C++ Memoization understanding

2020-02-15 07:21发布

问题:

I was trying to understand how memoization works in C++, so I looked at an example of memoization used in Fib. sequence.

std::map<int, int> fibHash;

int memoized_fib (int n)
{
    std::map<int, int>::iterator fibIter = fibHash.find(n);
    if( fibIter != fibHash.end() ) return *fibIter;

    int fib_val;
    if( n <=1 )    fib_val = 1;
    else           fib_val = memoized_fib ( n-1 ) + memoized_fib ( n-2 );

    fibHash[ n ] = fib_val;
    return fib_val;
}

I was a little confused with how the fibHash[n] works. Does it just hold the individual values of each fib(#)? Also, the iterator traversess through the index to look for the correct value in the table and returns that? For example fib(6) = find fib(5) and fib(4), already stored and just add them?

回答1:

The code indeed save each fib_val into the fibHash map.
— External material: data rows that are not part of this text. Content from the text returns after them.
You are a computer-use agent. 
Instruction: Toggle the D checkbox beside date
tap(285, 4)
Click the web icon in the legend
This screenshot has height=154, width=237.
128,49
The find method called on fibHash searches the map to see if the value was previously computed. If so, find returns an iterator on this value and the function returns it (return *fibIter).

fibHash[ n ] = fib_val; adds a new value in the map.



回答2:

What you are saying is essentially correct.
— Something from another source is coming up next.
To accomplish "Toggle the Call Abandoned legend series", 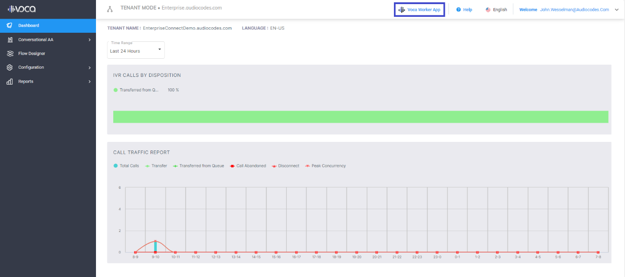I will pos(248,166).
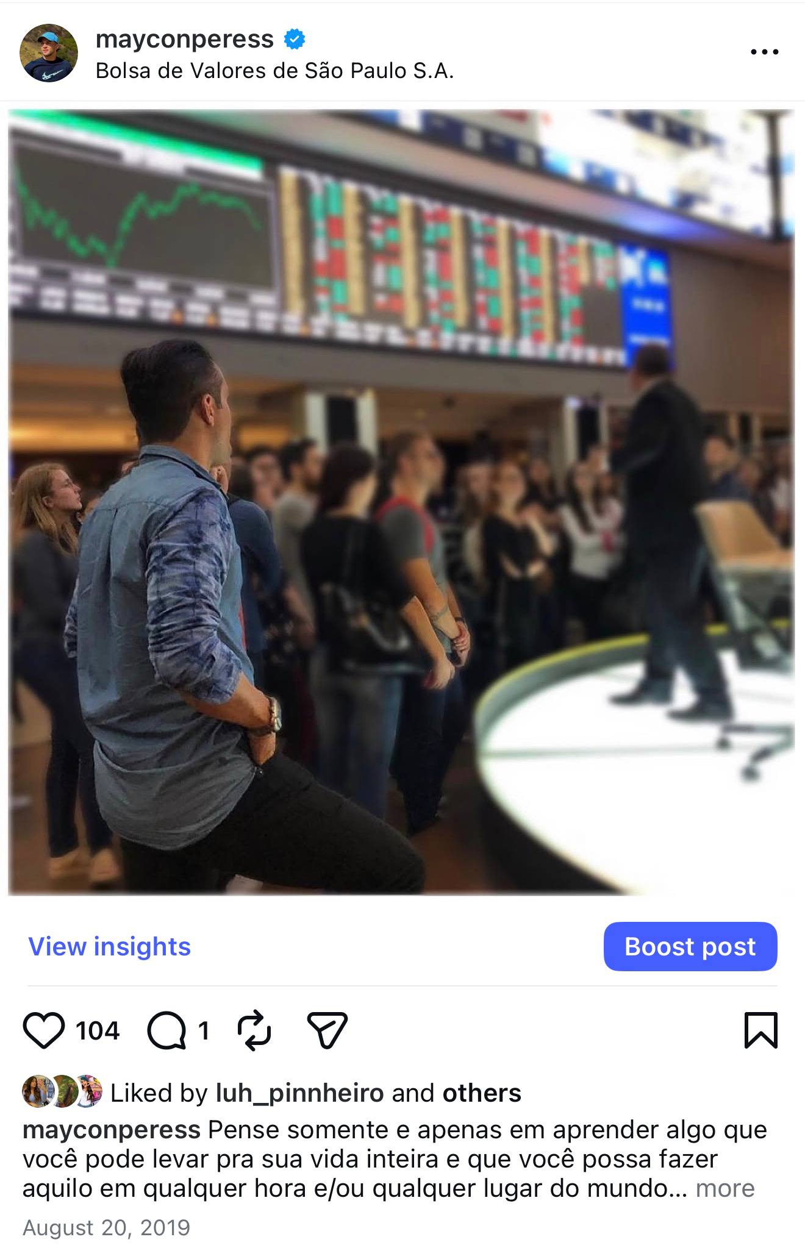The height and width of the screenshot is (1259, 805).
Task: Click the liker avatars cluster
Action: [x=62, y=1091]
"Does it [fibHash] just hold the individual values of each fib(#)?"

Yes, exactly. The values are filled in as they are calculated (with fibHash[ n ] = fib_val;). Lower fib values are used to calculate the higher ones.
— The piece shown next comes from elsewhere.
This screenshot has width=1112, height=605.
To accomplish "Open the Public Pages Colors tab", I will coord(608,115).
The fibHash map maps X to fib(X), plain and simple.

The advantage of doing it this way is that if you calculate fib(20) followed by fib(21) and fib(23), then perhaps fib(15), you only have to calculate the intermediate values once.

The cost for this speedup is the memory of storing the values in fibHash.



回答3:

Does it just hold the individual values of each fib(#)?

Yes.

Also, the iterator traversess through the index to look for the correct value in the table and returns that?

Yes.

For example fib(6) = find fib(5) and fib(4), already stored and just add them?

Depends. First fib(6) searches to see if fib(6) has been called before. If it has then the stored answer gets returned. If it has never been called then fib(5) and fib(4) are called. The interesting thing is that if fib(5) has to be calculated it calls fib(4) before fib(6) does*, and then when fib(6) also calls fib(4) the result is guaranteed to found in fibHash because fib(5) already called fib(4). This is what causes the collapse of fib(n) from exponential time into something more like linear.

The naive recursive implementation of Fibonacci boils down to adding 1 together many times.

fib(5) =
fib(4)                                     + fib(3) =
fib(3)                   + fib(2)          + fib(2)          + fib(1) =
fib(2)          + fib(1) + fib(1) + fib(0) + fib(1) + fib(0) + fib(1) =
fib(1) + fib(0) + fib(1) + fib(1) + fib(0) + fib(1) + fib(0) + fib(1) = 
1      + 1      + 1      + 1      + 1      + 1      + 1      + 1 =
8

In fact, to calculate fib(n) you end up doing fib(n)-1 additions. But if in the course of calculating fib(n) you save and use previously calculated Fibonacci numbers then you no longer have to perform so many additions. To calculate fib(n) this way only requires n additions:

fib(5) =
fib(4)                            + fib(3) =
fib(3)                   + fib(2) + fib(3) =
fib(2)          + fib(1) + fib(2) + fib(3) =
fib(1) + fib(0) + fib(1) + fib(2) + fib(3) = 
1      + 1      + 1      + 2      + 3 =
8

* Although the order isn't guaranteed. fib(6) may call fib(4) first, and then when fib(6) calls fib(5) fib(5) calls fib(4) which is now guaranteed to return a stored value.